Stored records:
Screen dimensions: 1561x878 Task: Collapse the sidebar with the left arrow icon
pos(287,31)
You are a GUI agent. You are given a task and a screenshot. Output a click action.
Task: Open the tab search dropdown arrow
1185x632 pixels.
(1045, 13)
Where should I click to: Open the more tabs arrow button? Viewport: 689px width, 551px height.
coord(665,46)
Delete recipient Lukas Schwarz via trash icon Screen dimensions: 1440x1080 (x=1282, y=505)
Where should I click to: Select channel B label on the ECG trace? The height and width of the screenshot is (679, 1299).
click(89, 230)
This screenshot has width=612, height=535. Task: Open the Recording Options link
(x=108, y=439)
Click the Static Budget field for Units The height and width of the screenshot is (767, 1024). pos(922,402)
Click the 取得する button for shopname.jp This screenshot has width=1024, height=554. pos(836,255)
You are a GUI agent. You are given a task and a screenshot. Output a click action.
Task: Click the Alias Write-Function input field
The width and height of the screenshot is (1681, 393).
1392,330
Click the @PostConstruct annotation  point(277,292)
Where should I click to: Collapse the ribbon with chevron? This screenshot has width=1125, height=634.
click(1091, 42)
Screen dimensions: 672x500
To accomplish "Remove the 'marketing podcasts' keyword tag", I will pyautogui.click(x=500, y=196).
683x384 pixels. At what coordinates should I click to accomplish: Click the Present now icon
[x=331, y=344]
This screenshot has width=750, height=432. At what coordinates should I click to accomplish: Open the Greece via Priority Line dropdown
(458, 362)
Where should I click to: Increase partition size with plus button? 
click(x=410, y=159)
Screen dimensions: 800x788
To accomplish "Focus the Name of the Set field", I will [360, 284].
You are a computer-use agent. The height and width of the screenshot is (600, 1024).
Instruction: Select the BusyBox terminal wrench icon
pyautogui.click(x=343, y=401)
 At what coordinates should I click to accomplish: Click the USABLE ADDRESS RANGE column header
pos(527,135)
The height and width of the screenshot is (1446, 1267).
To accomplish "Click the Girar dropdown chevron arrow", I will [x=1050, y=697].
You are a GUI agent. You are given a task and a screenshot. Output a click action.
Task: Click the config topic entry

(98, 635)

# Problem requirements
Restate each entry exactly, skipping none.

# Answer to this task
Screen dimensions: 1561x878 Task: Collapse the sidebar with the left arrow icon
pos(287,31)
You are a GUI agent. You are given a task and a screenshot. Output a click action.
Task: Open the tab search dropdown arrow
1185x632 pixels.
(1045, 13)
Where should I click to: Open the more tabs arrow button? Viewport: 689px width, 551px height.
coord(665,46)
Delete recipient Lukas Schwarz via trash icon Screen dimensions: 1440x1080 (x=1282, y=505)
Where should I click to: Select channel B label on the ECG trace? The height and width of the screenshot is (679, 1299).
click(89, 230)
This screenshot has width=612, height=535. Task: Open the Recording Options link
(x=108, y=439)
Click the Static Budget field for Units The height and width of the screenshot is (767, 1024). pos(922,402)
Click the 取得する button for shopname.jp This screenshot has width=1024, height=554. pos(836,255)
You are a GUI agent. You are given a task and a screenshot. Output a click action.
Task: Click the Alias Write-Function input field
The width and height of the screenshot is (1681, 393).
1392,330
Click the @PostConstruct annotation  point(277,292)
Where should I click to: Collapse the ribbon with chevron? This screenshot has width=1125, height=634.
click(1091, 42)
Screen dimensions: 672x500
To accomplish "Remove the 'marketing podcasts' keyword tag", I will pyautogui.click(x=500, y=196).
683x384 pixels. At what coordinates should I click to accomplish: Click the Present now icon
[x=331, y=344]
This screenshot has width=750, height=432. At what coordinates should I click to accomplish: Open the Greece via Priority Line dropdown
(458, 362)
Where should I click to: Increase partition size with plus button? 
click(x=410, y=159)
Screen dimensions: 800x788
To accomplish "Focus the Name of the Set field", I will [360, 284].
You are a computer-use agent. The height and width of the screenshot is (600, 1024).
Instruction: Select the BusyBox terminal wrench icon
pyautogui.click(x=343, y=401)
 At what coordinates should I click to accomplish: Click the USABLE ADDRESS RANGE column header
pos(527,135)
The height and width of the screenshot is (1446, 1267).
To accomplish "Click the Girar dropdown chevron arrow", I will [x=1050, y=697].
You are a GUI agent. You are given a task and a screenshot. Output a click action.
Task: Click the config topic entry

(98, 635)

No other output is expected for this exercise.